## Problem 1
For each statement, say yes or no depending on whether it agrees with the maintenance text below, and quote the words from the text that decide it. (a) Training ADI OtoSense has to be done by a data scientist. (b) ADI OtoSense can monitor ambient noise. (c) Prescriptive maintenance advises on the best course of action for a predicted incident.
## Problem 2
Pick up the maintenance text below where it stops and write a few more sentences in the same tone.

## Page
-----

While “predictive” maintenance helps predict an incident, making the most of this insight requires combining it with “prescriptive” maintenance. This advises on the best course of action to address or avoid the predicted incident, says Nicolas Layus – director of ADI OtoSense BU at Analog Devices.
An AI-driven sensing interpretation platform, ADI OtoSense is an agnostic solution designed to work with a wide range of machinery and sensors. This extends to monitoring ambient noise to detect issues perhaps overlooked by onboard sensors. For example, it can analyze the sound as parts fit together on an assembly line to check for faults, or listen for the faint scraping sounds which indicate a robotic arm has brushed against something.
ADI OtoSense does not just analyze all of this sensory data, it also takes advantage of human expertise to make sense of it all, Layus says.
“You can train our solution on any specific piece of equipment, in your exact operating environment, but that training doesn’t need to be performed by a data scientist or other specialist. You might have someone who has worked on a machine for decades, they listen to it, they feel it and they know exactly what it is doing at any given moment – they can be the one to train the system, to ensure that their domain expertise is not lost over time.”

-----

## Given data
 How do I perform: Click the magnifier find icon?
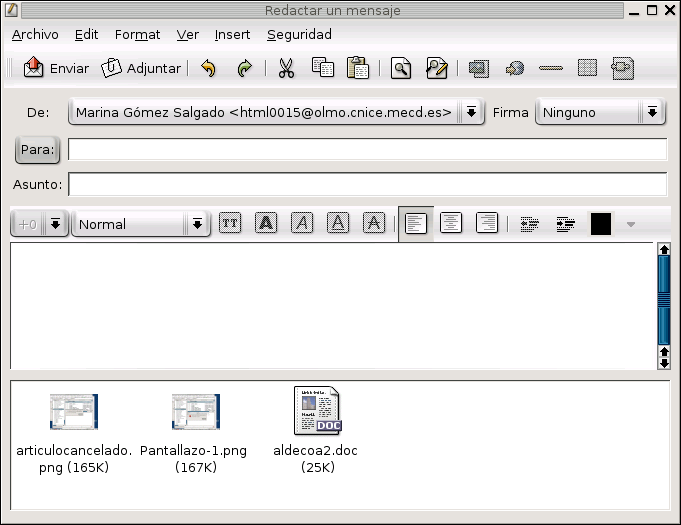pos(401,69)
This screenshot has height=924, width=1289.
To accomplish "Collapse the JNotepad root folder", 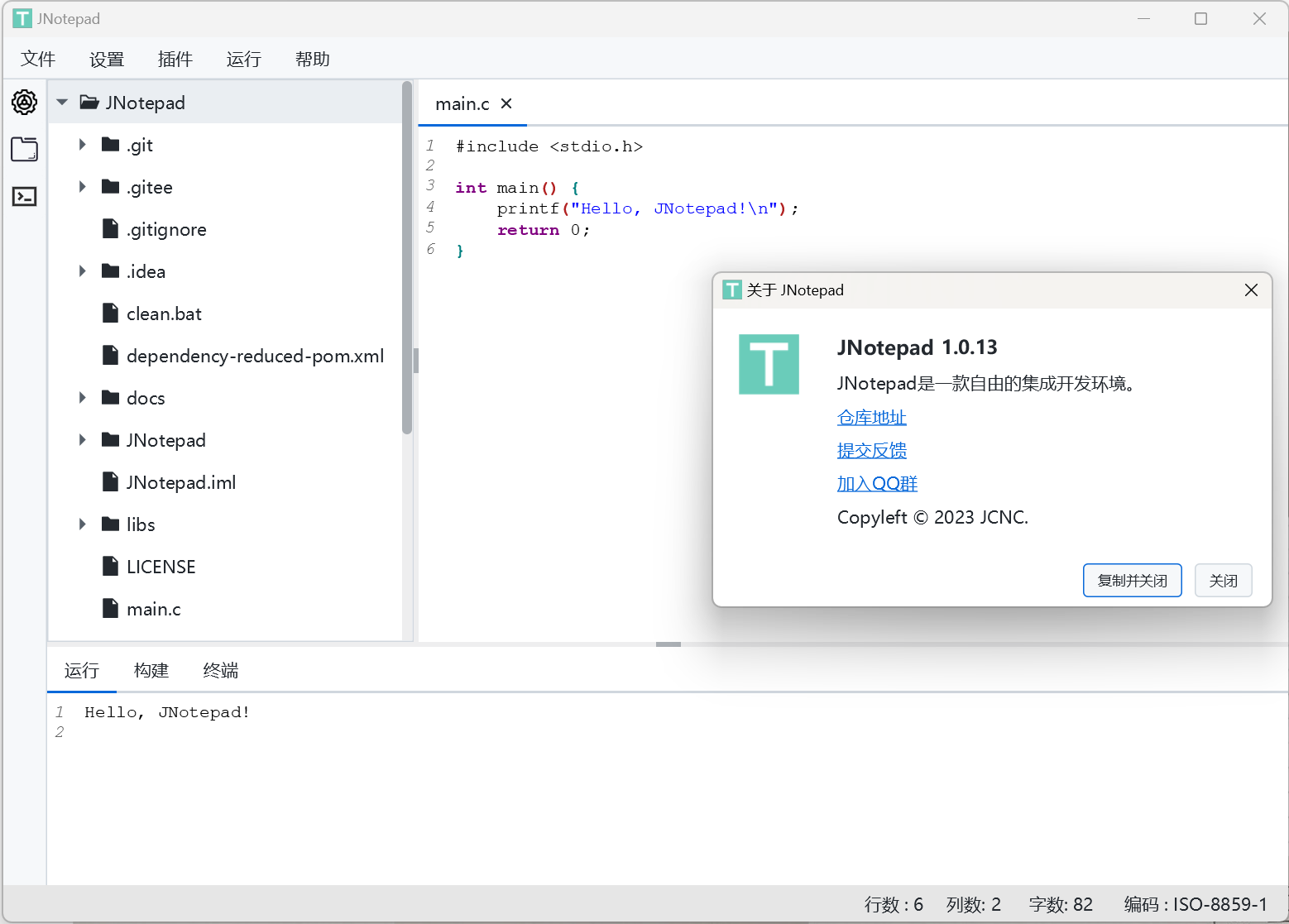I will [62, 103].
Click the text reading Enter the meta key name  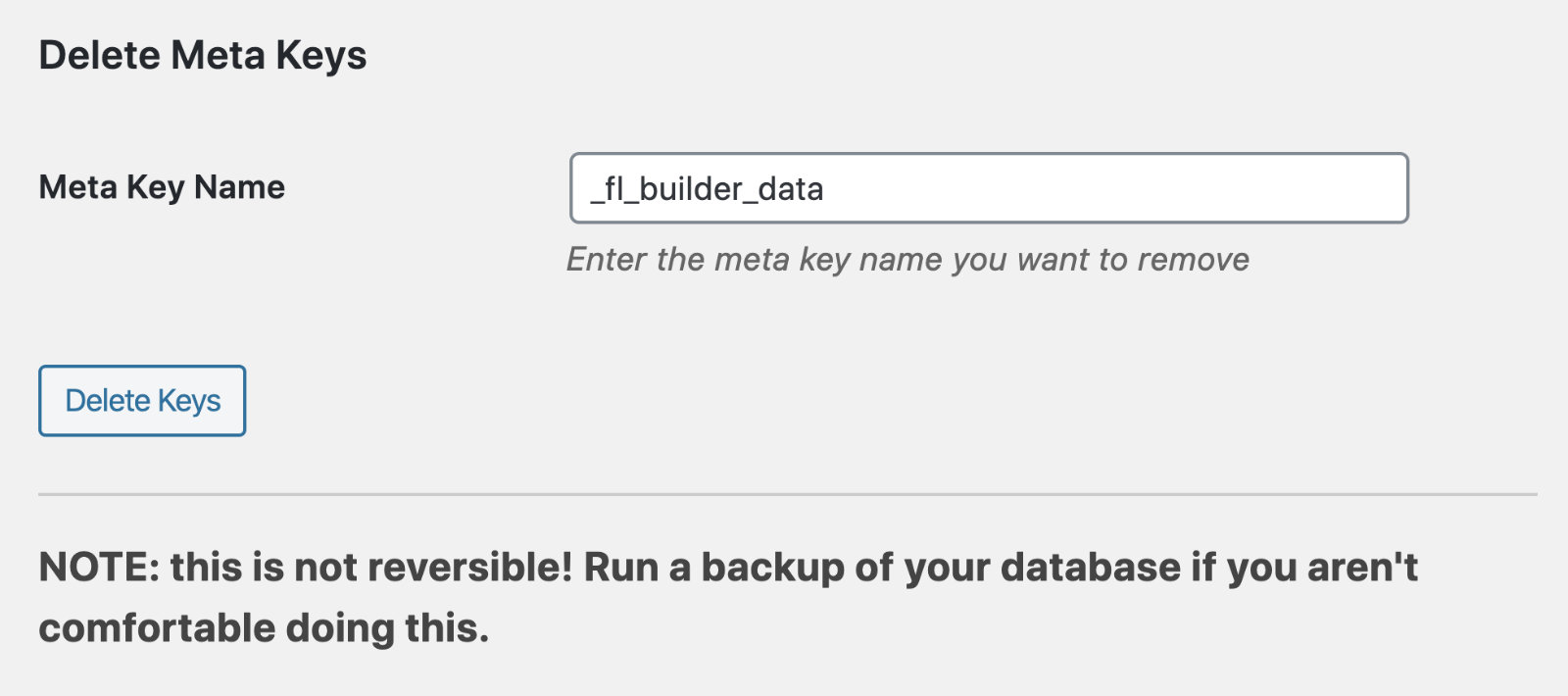click(x=906, y=259)
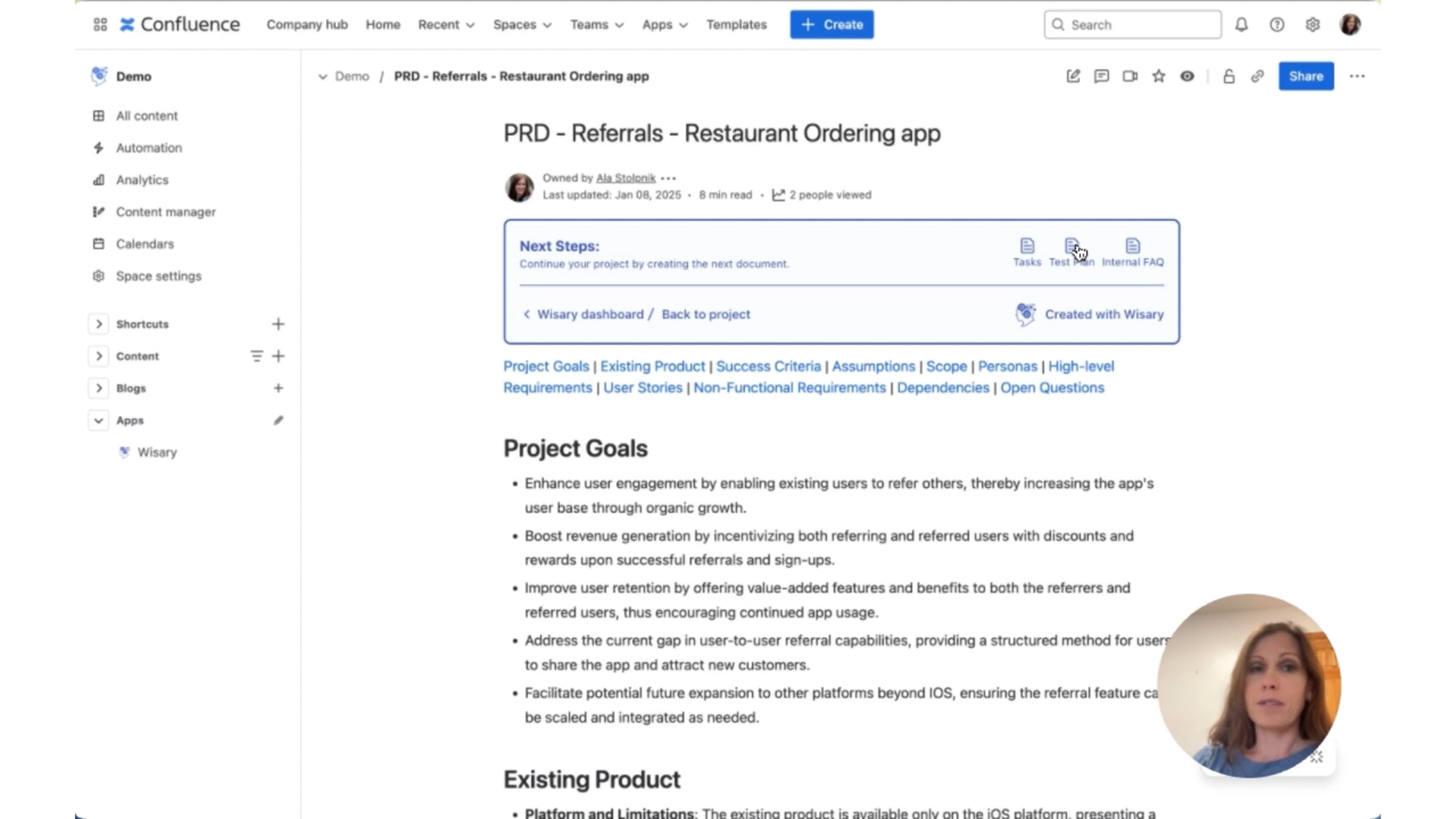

-----

## Written answer 1
(a) No: "that training doesn’t need to be performed by a data scientist or other specialist."
(b) Yes: "This extends to monitoring ambient noise to detect issues perhaps overlooked by onboard sensors."
(c) Yes: "This advises on the best course of action to address or avoid the predicted incident"

## Written answer 2
Along with monitoring equipment already in service, the technology can also improve reliability and reduce downtime by improving quality assurance testing before machinery leaves the factory. This can reduce testing time significantly while improving overall accuracy.
Once the machinery is in the field, manufacturers can offer remote performance monitoring as a service to customers to improve performance and reduce downtime. A mutually beneficial arrangement could also see manufacturers take advantage of that real-world performance data in order to improve product designs.
Looking to the future, this kind of AI-driven continuous monitoring will empower more manufacturers to provide a full “as-a-service” model, already common in the software space with services such as Microsoft’s Office 365.
Just as Microsoft moved from selling one-off copies off Word and Excel to selling annual subscriptions, motor manufacturers could evolve beyond simply selling hardware to offering a torque-as-a-service model.
“This kind of as-a-service transformation is happening in many manufacturing sectors, but if you want to reliably offer this kind of service then you need to know exactly what’s happening with your assets such as motors in the field. Once manufacturers are armed with this insight, they have the power to completely reimagine their business model to be ready for the future.”